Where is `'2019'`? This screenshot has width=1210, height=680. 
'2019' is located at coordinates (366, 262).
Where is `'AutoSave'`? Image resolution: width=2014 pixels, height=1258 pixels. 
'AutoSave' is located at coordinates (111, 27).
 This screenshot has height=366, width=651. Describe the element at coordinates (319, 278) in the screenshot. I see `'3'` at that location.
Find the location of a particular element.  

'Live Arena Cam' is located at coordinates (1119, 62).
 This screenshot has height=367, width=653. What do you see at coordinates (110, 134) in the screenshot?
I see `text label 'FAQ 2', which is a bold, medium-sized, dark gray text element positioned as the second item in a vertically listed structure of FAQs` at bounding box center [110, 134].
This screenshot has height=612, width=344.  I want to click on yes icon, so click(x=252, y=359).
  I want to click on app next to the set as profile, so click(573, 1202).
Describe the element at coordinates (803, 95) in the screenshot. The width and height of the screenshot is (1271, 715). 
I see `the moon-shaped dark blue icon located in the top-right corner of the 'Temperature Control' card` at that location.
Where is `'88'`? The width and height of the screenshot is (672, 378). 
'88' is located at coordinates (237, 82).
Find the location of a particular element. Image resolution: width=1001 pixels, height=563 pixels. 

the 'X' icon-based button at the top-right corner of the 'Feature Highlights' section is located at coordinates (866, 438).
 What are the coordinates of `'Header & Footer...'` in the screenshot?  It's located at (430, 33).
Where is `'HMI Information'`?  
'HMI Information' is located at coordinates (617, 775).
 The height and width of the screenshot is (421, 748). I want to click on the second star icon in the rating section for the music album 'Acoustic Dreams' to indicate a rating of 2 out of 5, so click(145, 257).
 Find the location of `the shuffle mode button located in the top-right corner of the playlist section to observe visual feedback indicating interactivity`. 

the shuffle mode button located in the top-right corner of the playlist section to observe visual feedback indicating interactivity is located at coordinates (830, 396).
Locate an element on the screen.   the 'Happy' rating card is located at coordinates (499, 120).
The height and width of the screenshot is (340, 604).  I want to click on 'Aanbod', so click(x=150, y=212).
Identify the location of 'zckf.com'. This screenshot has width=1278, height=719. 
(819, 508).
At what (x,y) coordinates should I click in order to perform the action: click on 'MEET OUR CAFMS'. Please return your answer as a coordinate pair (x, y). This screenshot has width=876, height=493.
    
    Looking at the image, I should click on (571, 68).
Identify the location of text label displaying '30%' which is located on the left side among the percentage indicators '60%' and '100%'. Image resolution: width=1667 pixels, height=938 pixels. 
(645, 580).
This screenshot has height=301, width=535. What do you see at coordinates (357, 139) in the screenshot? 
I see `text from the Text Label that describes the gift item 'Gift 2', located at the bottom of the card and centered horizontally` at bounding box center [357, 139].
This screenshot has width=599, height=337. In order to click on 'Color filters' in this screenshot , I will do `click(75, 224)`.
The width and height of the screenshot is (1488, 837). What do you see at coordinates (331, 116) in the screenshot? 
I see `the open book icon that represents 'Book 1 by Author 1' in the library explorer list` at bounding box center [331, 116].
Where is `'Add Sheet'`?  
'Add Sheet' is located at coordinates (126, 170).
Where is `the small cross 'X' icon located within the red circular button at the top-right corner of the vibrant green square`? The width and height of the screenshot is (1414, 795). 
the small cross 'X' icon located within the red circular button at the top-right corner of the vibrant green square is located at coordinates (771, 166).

[Request]
Reproduce all of the material above line for line, with no changes.

[Solution to the problem]
Where is `'2019'`? This screenshot has width=1210, height=680. 
'2019' is located at coordinates (366, 262).
Where is `'AutoSave'`? Image resolution: width=2014 pixels, height=1258 pixels. 
'AutoSave' is located at coordinates (111, 27).
 This screenshot has height=366, width=651. Describe the element at coordinates (319, 278) in the screenshot. I see `'3'` at that location.
Find the location of a particular element.  

'Live Arena Cam' is located at coordinates (1119, 62).
 This screenshot has height=367, width=653. What do you see at coordinates (110, 134) in the screenshot?
I see `text label 'FAQ 2', which is a bold, medium-sized, dark gray text element positioned as the second item in a vertically listed structure of FAQs` at bounding box center [110, 134].
This screenshot has height=612, width=344.  I want to click on yes icon, so click(x=252, y=359).
  I want to click on app next to the set as profile, so click(573, 1202).
Describe the element at coordinates (803, 95) in the screenshot. The width and height of the screenshot is (1271, 715). 
I see `the moon-shaped dark blue icon located in the top-right corner of the 'Temperature Control' card` at that location.
Where is `'88'`? The width and height of the screenshot is (672, 378). 
'88' is located at coordinates (237, 82).
Find the location of a particular element. Image resolution: width=1001 pixels, height=563 pixels. 

the 'X' icon-based button at the top-right corner of the 'Feature Highlights' section is located at coordinates (866, 438).
 What are the coordinates of `'Header & Footer...'` in the screenshot?  It's located at (430, 33).
Where is `'HMI Information'`?  
'HMI Information' is located at coordinates (617, 775).
 The height and width of the screenshot is (421, 748). I want to click on the second star icon in the rating section for the music album 'Acoustic Dreams' to indicate a rating of 2 out of 5, so click(145, 257).
 Find the location of `the shuffle mode button located in the top-right corner of the playlist section to observe visual feedback indicating interactivity`. 

the shuffle mode button located in the top-right corner of the playlist section to observe visual feedback indicating interactivity is located at coordinates (830, 396).
Locate an element on the screen.   the 'Happy' rating card is located at coordinates (499, 120).
The height and width of the screenshot is (340, 604).  I want to click on 'Aanbod', so click(x=150, y=212).
Identify the location of 'zckf.com'. This screenshot has width=1278, height=719. 
(819, 508).
At what (x,y) coordinates should I click in order to perform the action: click on 'MEET OUR CAFMS'. Please return your answer as a coordinate pair (x, y). This screenshot has width=876, height=493.
    
    Looking at the image, I should click on (571, 68).
Identify the location of text label displaying '30%' which is located on the left side among the percentage indicators '60%' and '100%'. Image resolution: width=1667 pixels, height=938 pixels. 
(645, 580).
This screenshot has height=301, width=535. What do you see at coordinates (357, 139) in the screenshot? 
I see `text from the Text Label that describes the gift item 'Gift 2', located at the bottom of the card and centered horizontally` at bounding box center [357, 139].
This screenshot has width=599, height=337. In order to click on 'Color filters' in this screenshot , I will do `click(75, 224)`.
The width and height of the screenshot is (1488, 837). What do you see at coordinates (331, 116) in the screenshot? 
I see `the open book icon that represents 'Book 1 by Author 1' in the library explorer list` at bounding box center [331, 116].
Where is `'Add Sheet'`?  
'Add Sheet' is located at coordinates (126, 170).
Where is `the small cross 'X' icon located within the red circular button at the top-right corner of the vibrant green square`? The width and height of the screenshot is (1414, 795). 
the small cross 'X' icon located within the red circular button at the top-right corner of the vibrant green square is located at coordinates (771, 166).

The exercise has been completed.